BEGIN SUPPLIED PASSAGE

Miss Samoa Victoria shaves her head

When current Miss Samoa Victoria, Tiafau Zahriya Leaoasoma was four years old, she lost her mother to cancer and joined a fundraising effort last weekend to raise funds to fight the disease.

To raise awareness about breast cancer, the beauty queen shaved her head over the weekend, in a charity event covered by ABC News Australia.

"I just kept looking to the sky and staring at my mum's face in the sky, and I kept thinking I get to choose to shave my hair off, but you didn't have a choice," Leaoasoma told ABC.

She has stressed the importance, especially for people in the Pasifika community, to get regular check-ups.

"My mum passed away when she was 26 and that's very young, and so it's important for all ages but especially young girls to get checked too," Leaoasoma said.

On the weekend, members of the community took turns cutting her hair as a symbolic gesture in support of the event, before the hairdresser shaved it all off, ABC reports.

She said shaving her head was empowering, and it felt "really good to be bald".

"It was really emotional to have everyone come and cut a piece of my hair and I felt so emotional and so overwhelmed, but so connected to my mum at the moment," Leaoasoma said.

"I've just been so super blessed to have the community behind me and all the small businesses in the community who have really stepped up and offered their services and time to raise funds for this cause."

Miss Samoa Victoria has raised about $13,000 from the Pasifika community for the National Breast Cancer Foundation — more than double her $5,000 fundraising goal, according to ABC.

She said the community got behind her because they understood the cultural significance involved in cutting one's hair.  

"In the Pacific islands, our hair is our crown and glory and we are taught that our hair is sacred and from our ancestors going back years and years," she said

"My grandma is very Samoan and was very strict about my hair growing up and I always had to leave it long and thick. I wasn't allowed to cut it — I always had to put it up in a bun or in plaits."

Her grandmother, Vagana Tauvasa Leaoa, also shaved her head on the weekend in support of her granddaughter and in memory of her daughter, said ABC.

Bronwyn Pa'u, a cultural ambassador for Miss Samoa Victoria Inc —the not-for-profit organisation that runs the Miss Samoa Victoria pageant — said hair had always played an important part in Samoan society and was at one stage a visual symbol of hierarchy and status.

"Prior to missionary contact, Samoan women wore their hair very short — sometimes shaved close to their heads — and it was the men who wore their hair long as their prized possession," Pa'u said.

"You [can recognise a warrior] by the way he wore his hair: the untying of a man's hair, down and free flowing, meant he is among his people and was relaxed, [but] when it was time to go to war, it was tied up at the top of their head in a knot."

It just holds so much importance in our culture — it's kind of like money — and it still carries on in cultures back in the islands," Leaoasoma said.

She said the charity shave for cancer was a "long time coming".

"Because of the relationship I had with my grandma I didn't speak about my mum much," Leaoasoma told ABC.

"Even though I knew it wouldn't have disrespected my grandma, I didn't want her to feel left out because she was doing such a good job at being my mum and mothering me when my mum passed away.

"However, this is my time and my mum's time to shine."

END SUPPLIED PASSAGE

From the article on Miss Samoa Victoria shaving her head, list every person identified by name, giving each one's role as the article states it.

BEGIN PROVIDED INFORMATION

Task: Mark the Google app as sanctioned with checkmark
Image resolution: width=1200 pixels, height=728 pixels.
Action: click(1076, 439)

END PROVIDED INFORMATION
BEGIN PROVIDED INFORMATION

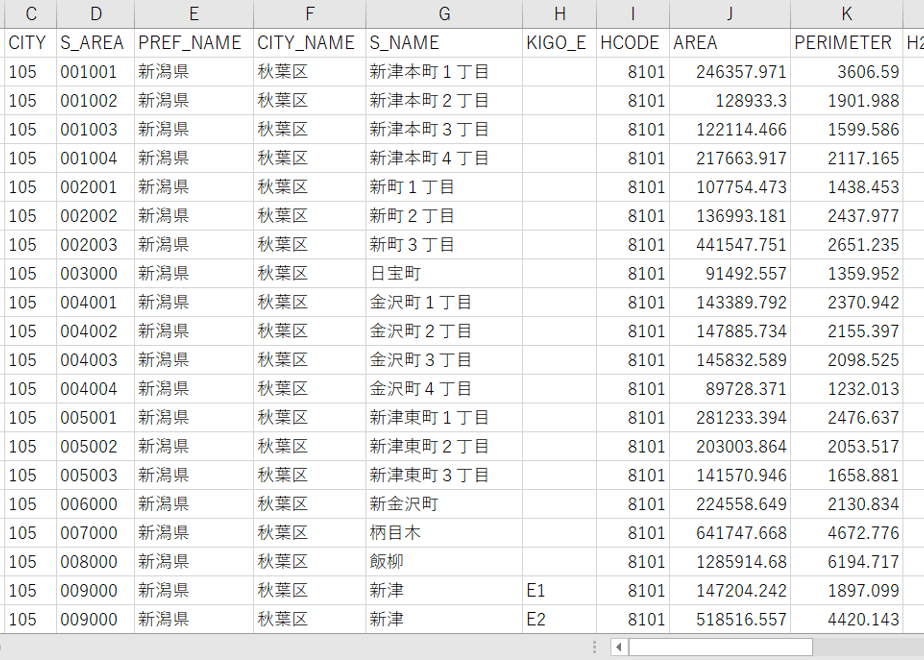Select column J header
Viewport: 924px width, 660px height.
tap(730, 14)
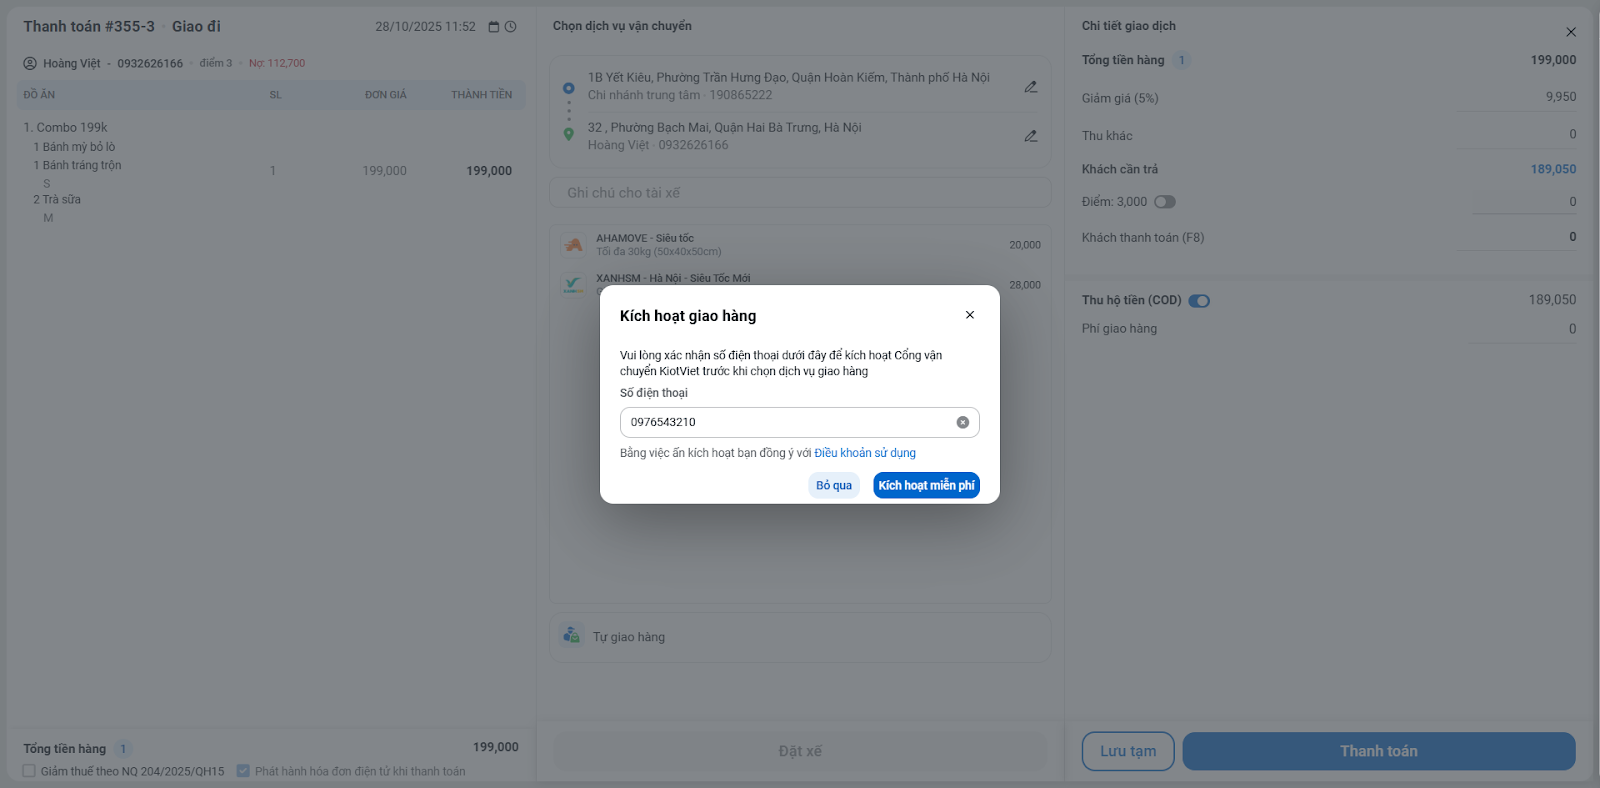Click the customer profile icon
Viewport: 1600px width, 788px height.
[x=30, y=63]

END PROVIDED INFORMATION
BEGIN PROVIDED INFORMATION

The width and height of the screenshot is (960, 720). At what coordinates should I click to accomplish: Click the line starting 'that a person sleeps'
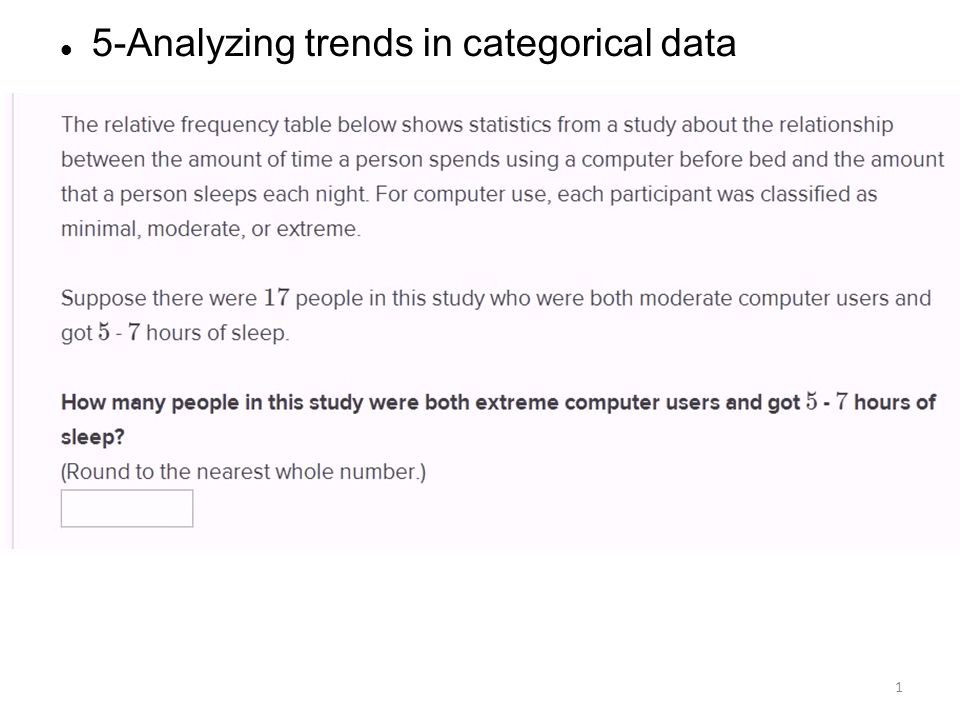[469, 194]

END PROVIDED INFORMATION

REPLY TO THE EXERCISE
- Tiafau Zahriya Leaoasoma: the current Miss Samoa Victoria
- Vagana Tauvasa Leaoa: her grandmother
- Bronwyn Pa'u: a cultural ambassador for Miss Samoa Victoria Inc